Excerpted data ->
:::::

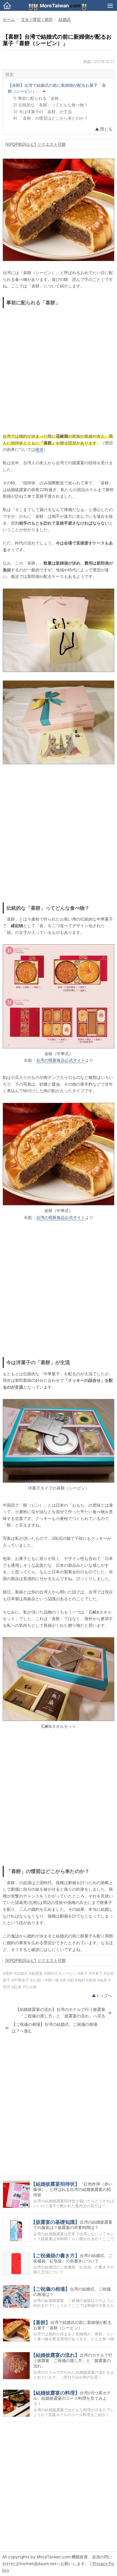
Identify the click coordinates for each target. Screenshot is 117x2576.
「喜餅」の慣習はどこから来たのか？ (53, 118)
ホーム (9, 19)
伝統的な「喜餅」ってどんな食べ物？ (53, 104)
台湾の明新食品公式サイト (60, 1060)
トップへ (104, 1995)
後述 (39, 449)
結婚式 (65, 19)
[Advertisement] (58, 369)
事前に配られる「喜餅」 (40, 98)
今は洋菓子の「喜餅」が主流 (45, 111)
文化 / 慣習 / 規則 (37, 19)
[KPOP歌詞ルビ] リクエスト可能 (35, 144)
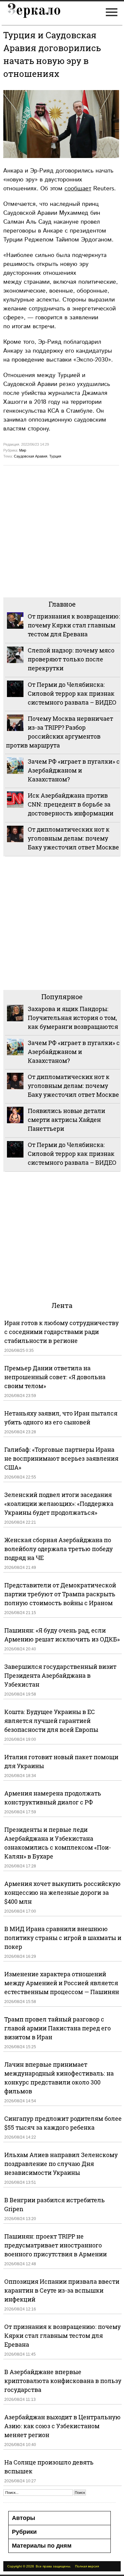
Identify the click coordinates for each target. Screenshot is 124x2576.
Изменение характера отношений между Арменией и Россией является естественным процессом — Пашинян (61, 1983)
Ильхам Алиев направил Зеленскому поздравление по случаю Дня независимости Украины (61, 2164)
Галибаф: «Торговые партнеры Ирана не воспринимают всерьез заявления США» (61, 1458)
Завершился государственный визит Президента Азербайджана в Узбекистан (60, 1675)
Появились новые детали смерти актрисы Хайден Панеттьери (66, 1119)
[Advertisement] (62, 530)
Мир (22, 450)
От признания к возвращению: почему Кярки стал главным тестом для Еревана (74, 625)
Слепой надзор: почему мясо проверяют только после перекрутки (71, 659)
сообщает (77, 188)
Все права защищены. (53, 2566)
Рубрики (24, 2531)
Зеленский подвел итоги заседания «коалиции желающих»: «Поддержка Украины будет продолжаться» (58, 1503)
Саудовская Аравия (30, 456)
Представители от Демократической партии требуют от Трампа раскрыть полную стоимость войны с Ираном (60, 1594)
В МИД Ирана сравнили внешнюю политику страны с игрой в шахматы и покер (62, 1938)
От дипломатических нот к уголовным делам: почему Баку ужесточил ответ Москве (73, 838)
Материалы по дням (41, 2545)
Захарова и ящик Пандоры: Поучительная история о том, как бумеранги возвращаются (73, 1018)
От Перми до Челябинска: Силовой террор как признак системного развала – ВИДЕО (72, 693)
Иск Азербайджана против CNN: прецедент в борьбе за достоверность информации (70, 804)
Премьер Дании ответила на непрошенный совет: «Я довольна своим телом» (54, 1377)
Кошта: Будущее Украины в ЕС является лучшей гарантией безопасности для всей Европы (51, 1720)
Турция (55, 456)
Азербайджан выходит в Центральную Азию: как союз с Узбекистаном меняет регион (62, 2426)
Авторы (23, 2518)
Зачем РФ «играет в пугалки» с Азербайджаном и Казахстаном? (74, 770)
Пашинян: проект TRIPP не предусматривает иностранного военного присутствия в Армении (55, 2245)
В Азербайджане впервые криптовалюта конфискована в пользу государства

:::::

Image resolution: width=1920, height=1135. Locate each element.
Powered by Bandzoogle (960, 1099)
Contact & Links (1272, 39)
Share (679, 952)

:::::

What to produce ->
Please reproduce exactly the lines in the listing above from the one containing "Screenshot is 117x2576." through the one containing "[KPOP歌詞ルビ] リクエスト可能 (35, 144)", both included, and nothing more.

Solution to this task ->
Identify the click coordinates for each target. Screenshot is 117x2576.
「喜餅」の慣習はどこから来たのか？ (53, 118)
ホーム (9, 19)
伝統的な「喜餅」ってどんな食べ物？ (53, 104)
台湾の明新食品公式サイト (60, 1060)
トップへ (104, 1995)
後述 (39, 449)
結婚式 (65, 19)
[Advertisement] (58, 369)
事前に配られる「喜餅」 (40, 98)
今は洋菓子の「喜餅」が主流 (45, 111)
文化 / 慣習 / 規則 (37, 19)
[KPOP歌詞ルビ] リクエスト可能 (35, 144)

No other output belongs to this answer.